Nunaoil
- Company type: state-owned
- Industry: Oil and gas
- Founded: 1985
- Headquarters: Nuuk, Greenland
- Key people: Hans Kristian Olsen (MD)
- Products: Petroleum Natural gas
- Owner: Government of Greenland
- Website: www.nunaoil.gl

= Nunaoil =

National oil company of Greenland

Nunaoil was a national oil company of Greenland founded in 1985 as an equal partnership between the Greenland Home Rule Government and DONG Energy It is a non-paying partner in all licenses around Greenland. It handled oil exploration, while import of oil for local need is handled by Nukissiorfiit.
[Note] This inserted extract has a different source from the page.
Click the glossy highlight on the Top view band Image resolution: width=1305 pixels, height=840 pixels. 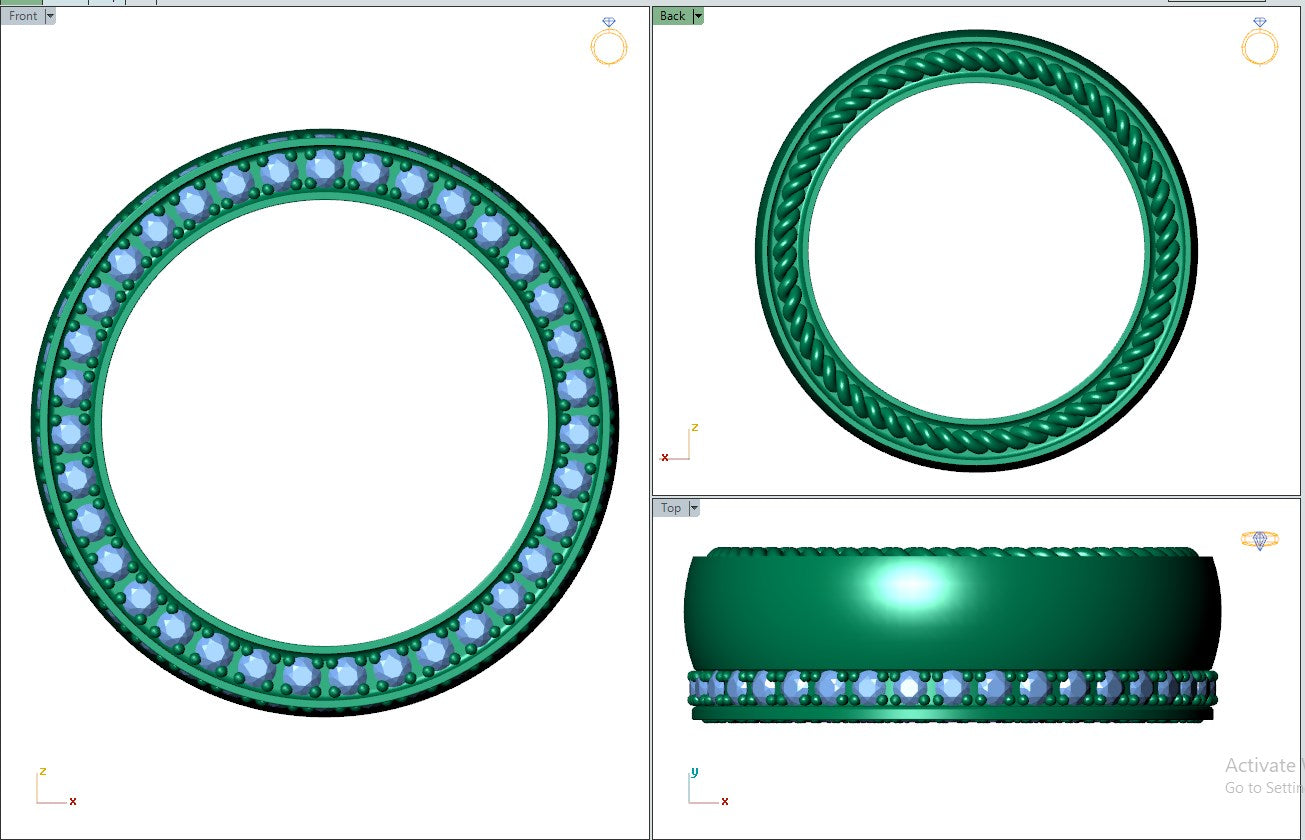910,586
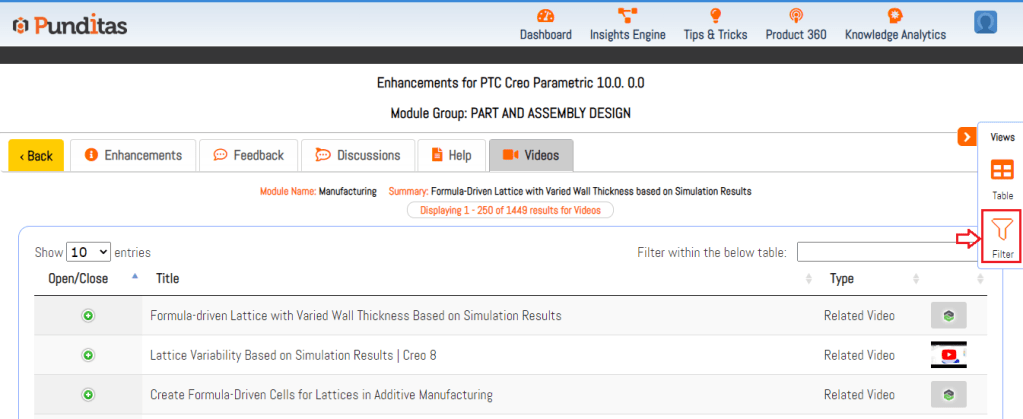
Task: Open the Filter funnel icon
Action: (x=1002, y=231)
Due to the decision of Greenland's Government in December 2022, Nunaoil has been reconstructed and renamed to NunaGreen in an effort to cease oil exploration and focus to renewable energy.

During the 1990s the company was primarily involved in collecting seismic data as operator of a group of international oil companies in the regions of North East and West Greenland. It then switched its focus to gathering seismic data along the South West coast of Greenland, mapping large potential hydrocarbon trapping accumulations. As of 2000 Nunaoil has stopped acquiring seismic data as there has been sufficient interest by the seismic industry as a whole in undertaking this task.

It has also been involved in the licensing rounds off the west coast of Greenland by Baffin Bay where it holds a minimum of 8.5% stake in all the blocks that have been licensed in the recent West Disko round.

In 2006 DONG Energy sold its shares in Nunaoil to the Danish State. According to the Act on Greenland Self-Government which came in force on 21 June 2009, the Danish State transferred its stake to the Government of Greenland.

Nunaoil has been ranked no. 66 in the Arctic Environmental Responsibility Index (AERI) that covers 120 oil, gas, and mining companies involved in resource extraction north of the Arctic Circle.